**Problem requirements:**
Copy the lines of every record below word for word, leaving out the pictures.

— START Input data —

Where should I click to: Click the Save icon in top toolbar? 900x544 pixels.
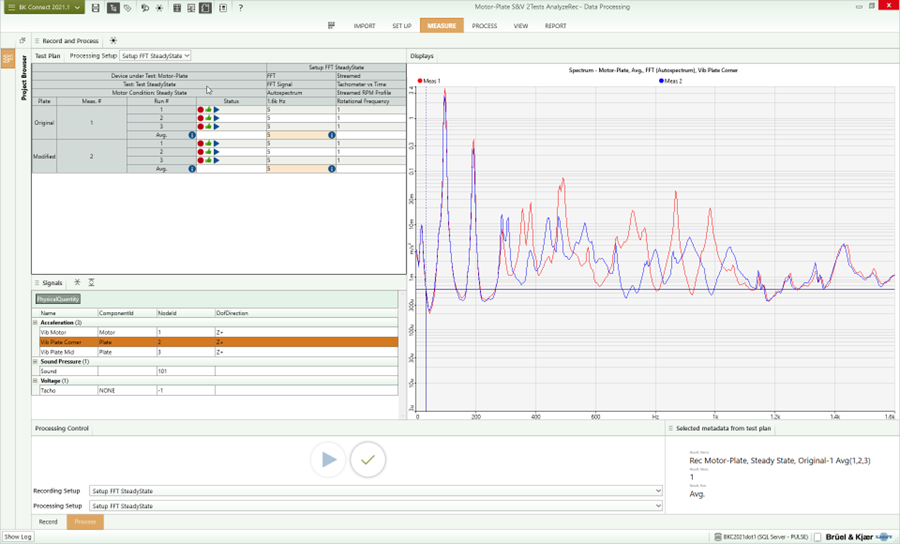pos(95,8)
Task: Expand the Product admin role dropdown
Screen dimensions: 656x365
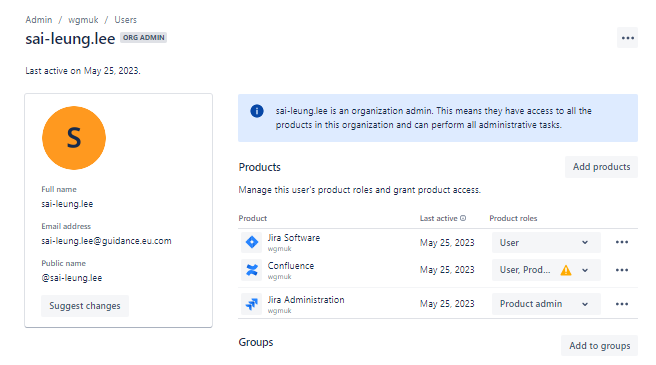Action: 546,304
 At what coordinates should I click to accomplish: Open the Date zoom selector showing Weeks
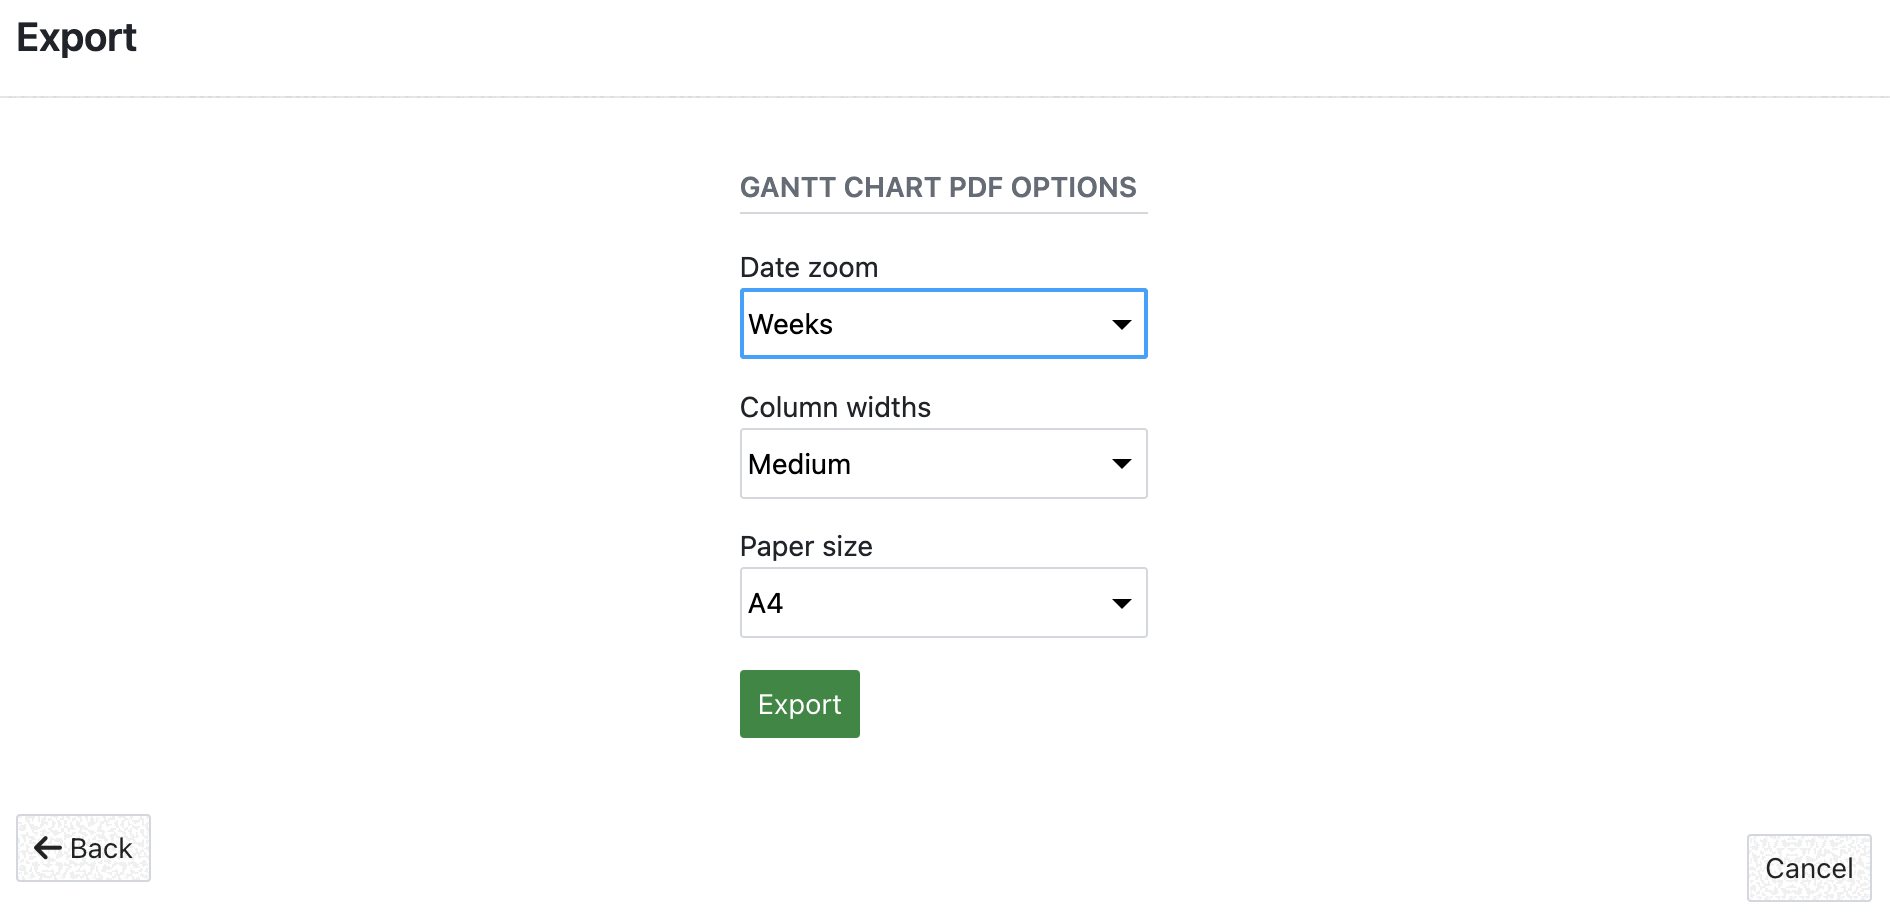pos(942,324)
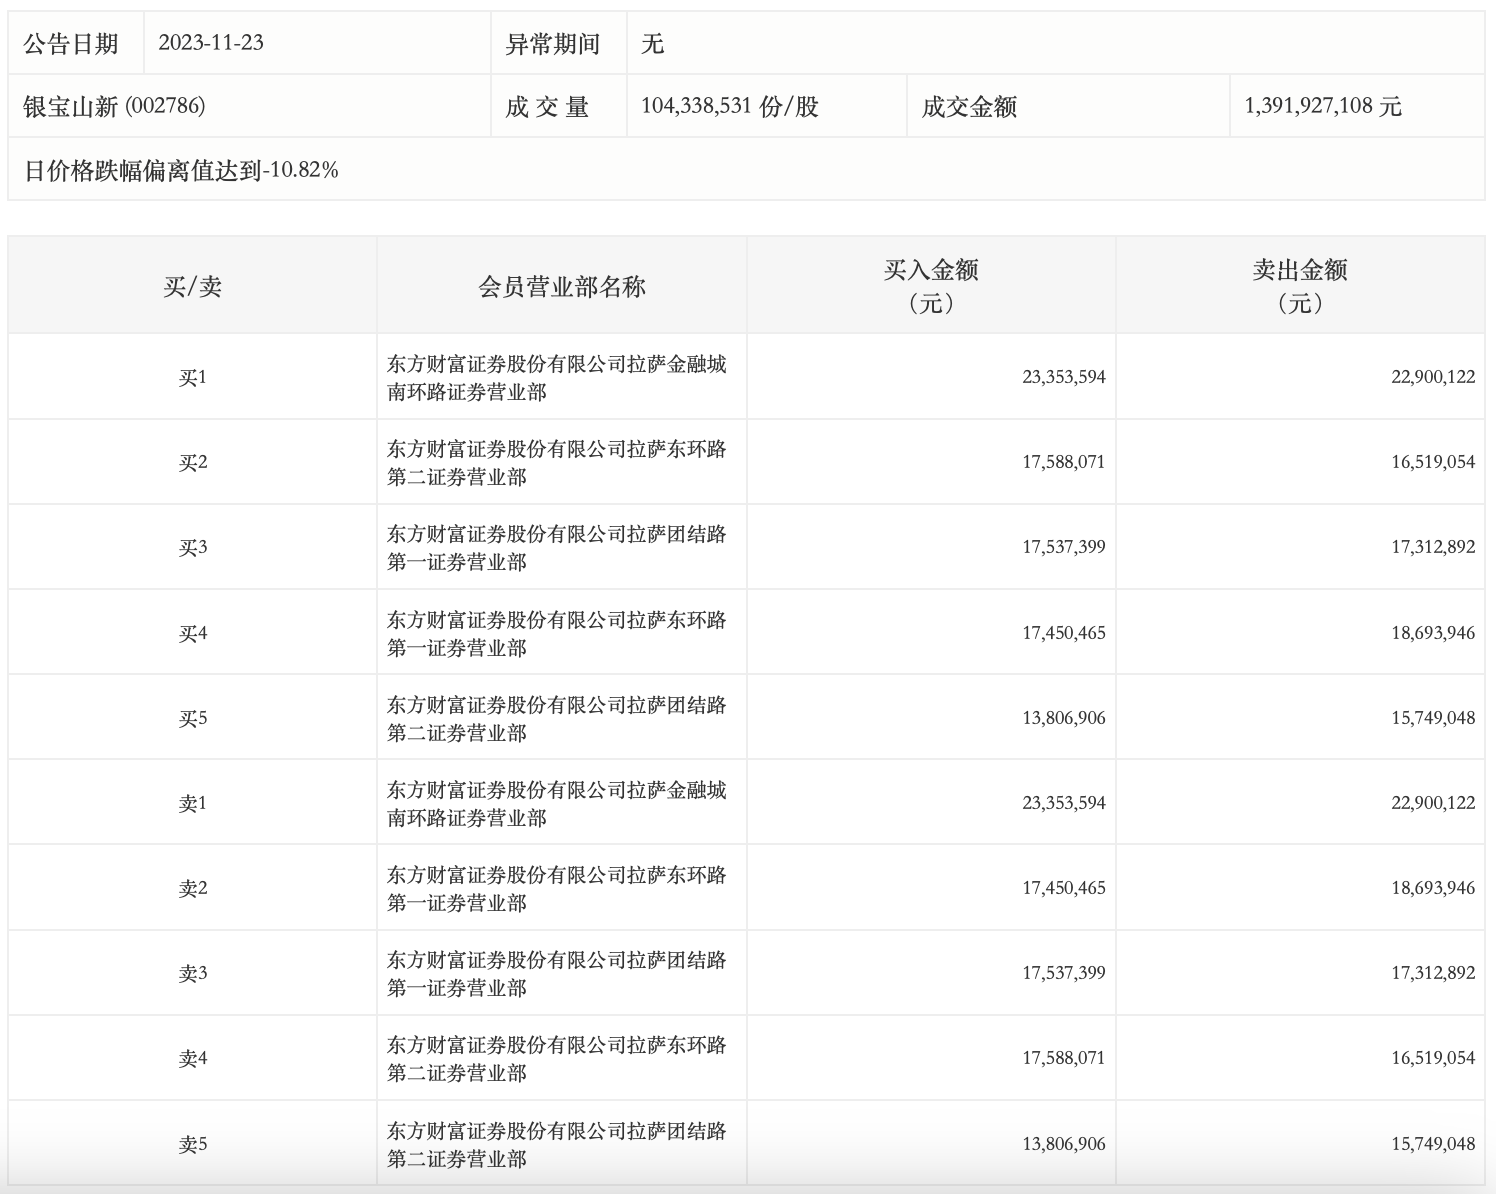Select the 成交金额 value 1,391,927,108 元

(x=1322, y=106)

— END Input data —

**Full response:**
Where should I click to: Click the Save icon in top toolbar? 900x544 pixels.
pos(95,8)
Task: Expand the Product admin role dropdown
Screen dimensions: 656x365
Action: 546,304
 At what coordinates should I click to accomplish: Open the Date zoom selector showing Weeks
pos(942,324)
Select the 成交金额 value 1,391,927,108 元

(x=1322, y=106)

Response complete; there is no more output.